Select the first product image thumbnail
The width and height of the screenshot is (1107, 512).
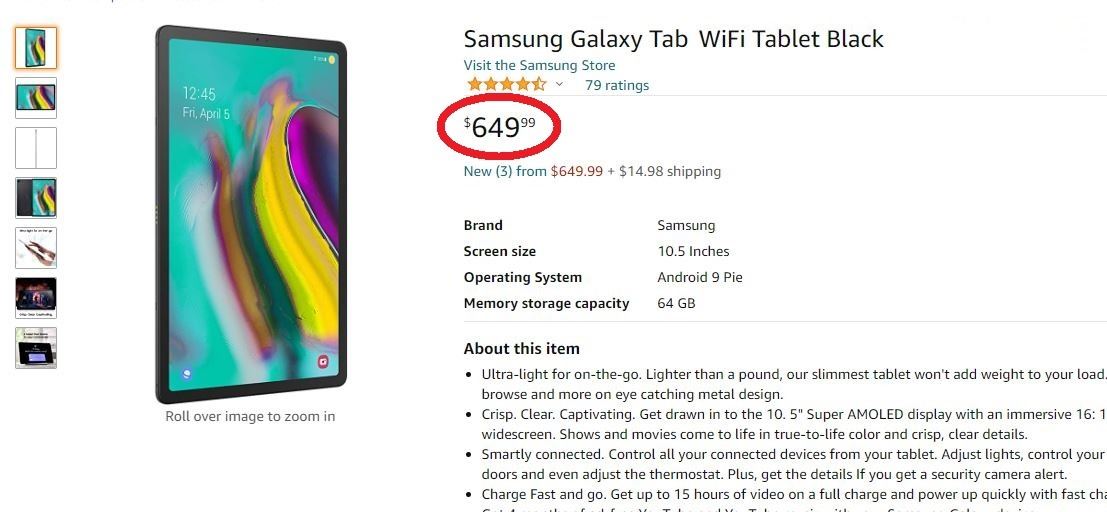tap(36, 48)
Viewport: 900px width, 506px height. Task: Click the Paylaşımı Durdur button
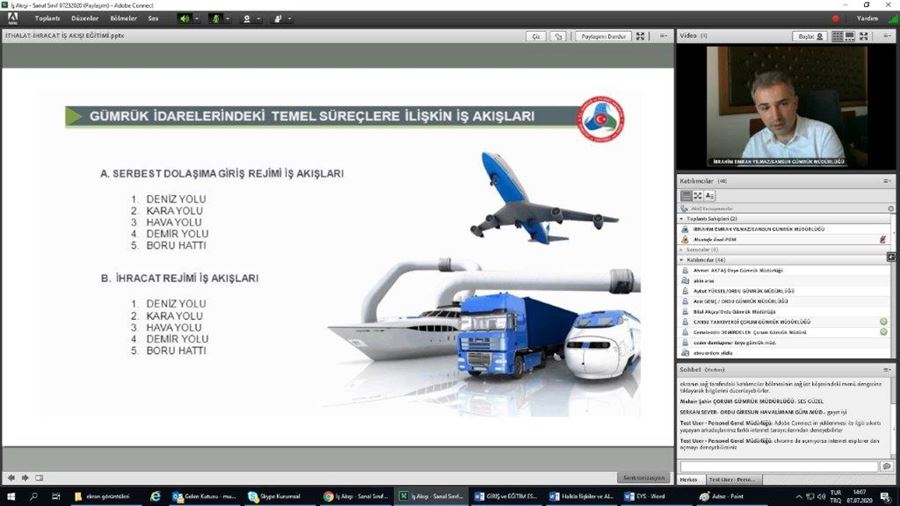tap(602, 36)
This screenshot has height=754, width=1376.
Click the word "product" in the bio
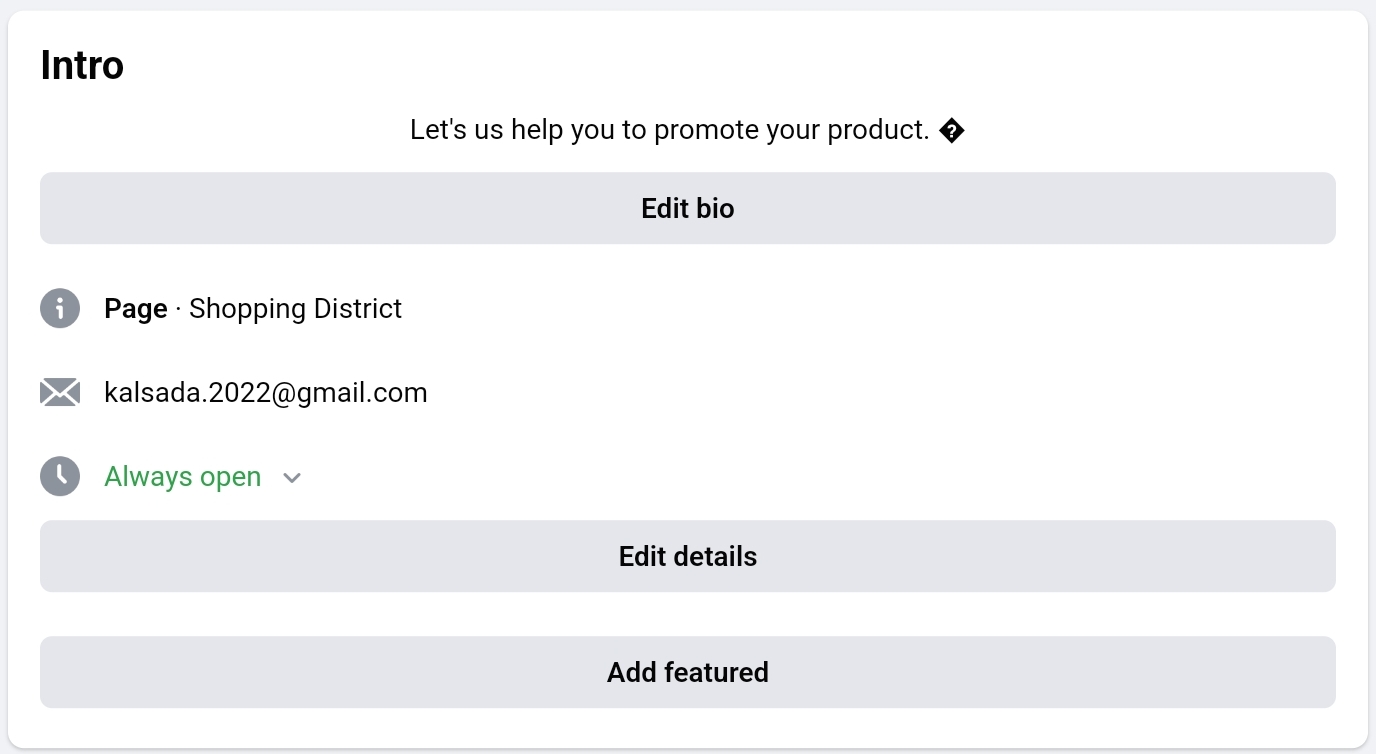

────

Do this
Express the text of the records above as a JSON list of strings, one string per line, with blank lines omitted. Leave the pictures out of the answer.

Task output
[
  "Select the first product image thumbnail",
  "The width and height of the screenshot is (1107, 512).",
  "tap(36, 48)",
  "Viewport: 900px width, 506px height. Task: Click the Paylaşımı Durdur button",
  "tap(602, 36)",
  "This screenshot has height=754, width=1376.",
  "Click the word \"product\" in the bio"
]